BEGIN

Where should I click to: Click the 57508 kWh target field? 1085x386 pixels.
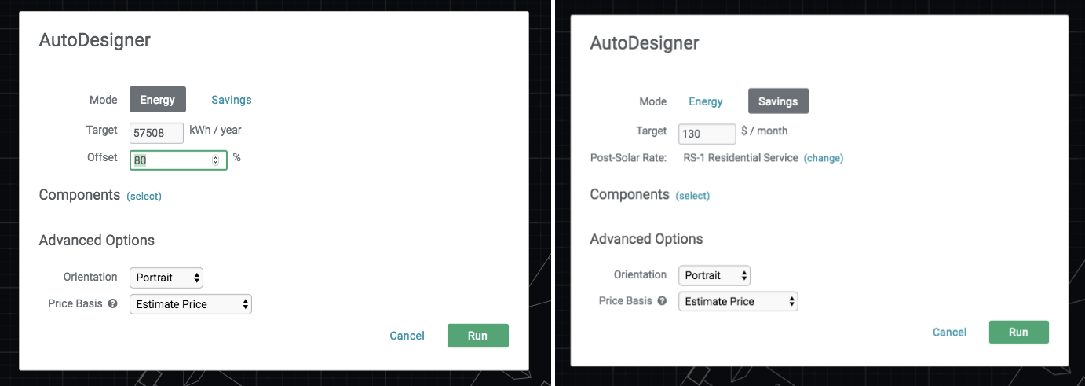click(156, 133)
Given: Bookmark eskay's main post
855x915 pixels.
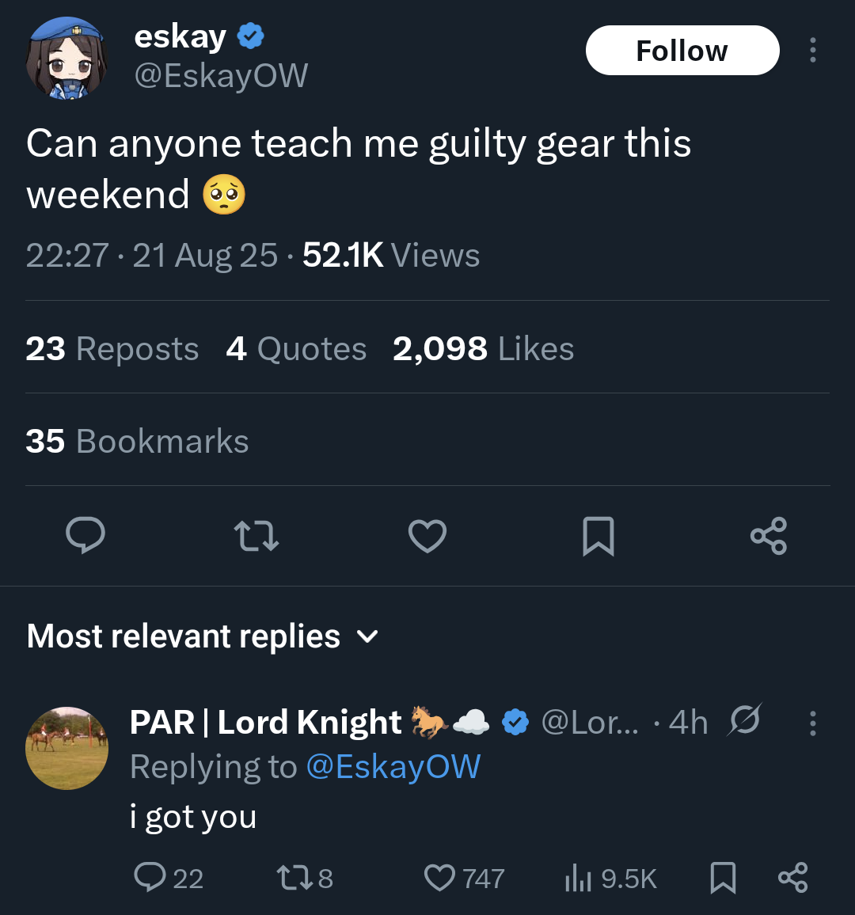Looking at the screenshot, I should (599, 536).
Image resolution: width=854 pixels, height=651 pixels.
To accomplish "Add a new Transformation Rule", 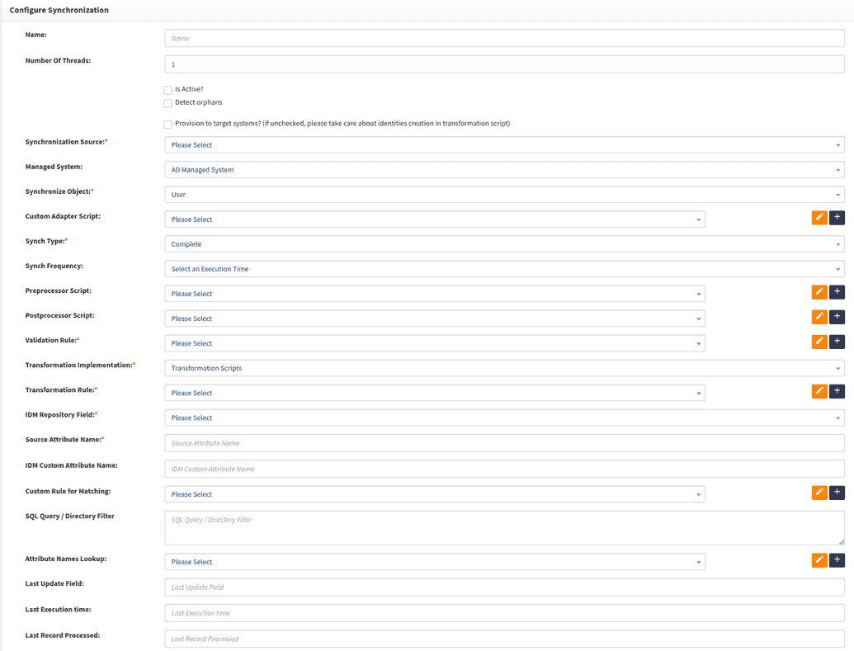I will (837, 391).
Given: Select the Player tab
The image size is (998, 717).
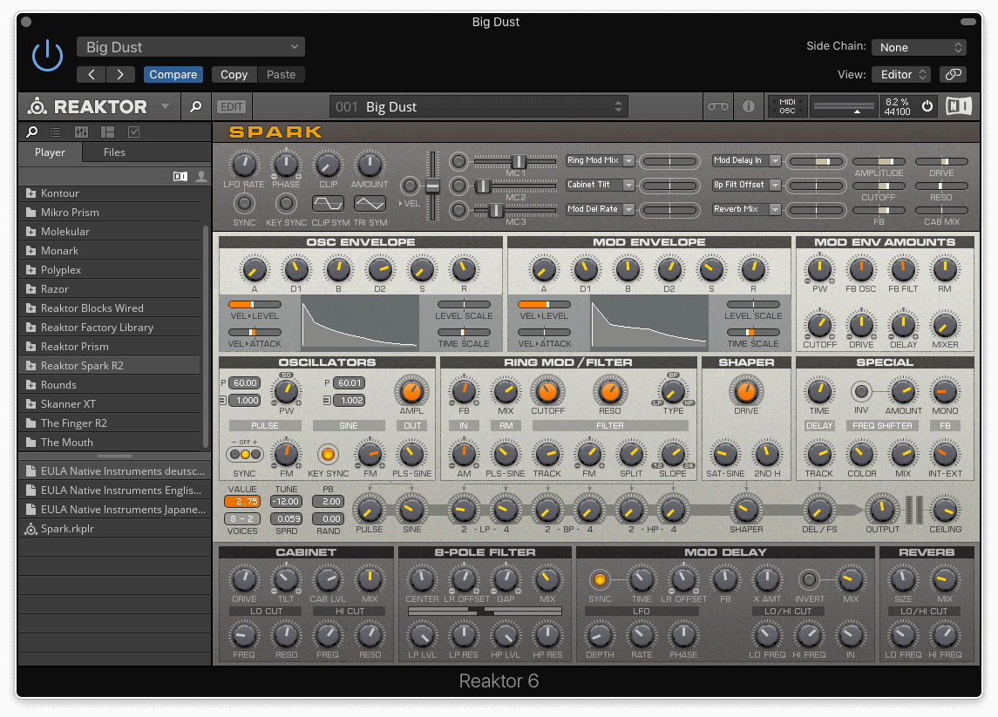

END

◆ **Exercise objective**:
The lines above that hold "Given" are the result; show every one of them.

◆ **Solution for this problem**:
Given: Bookmark eskay's main post
Given: Select the Player tab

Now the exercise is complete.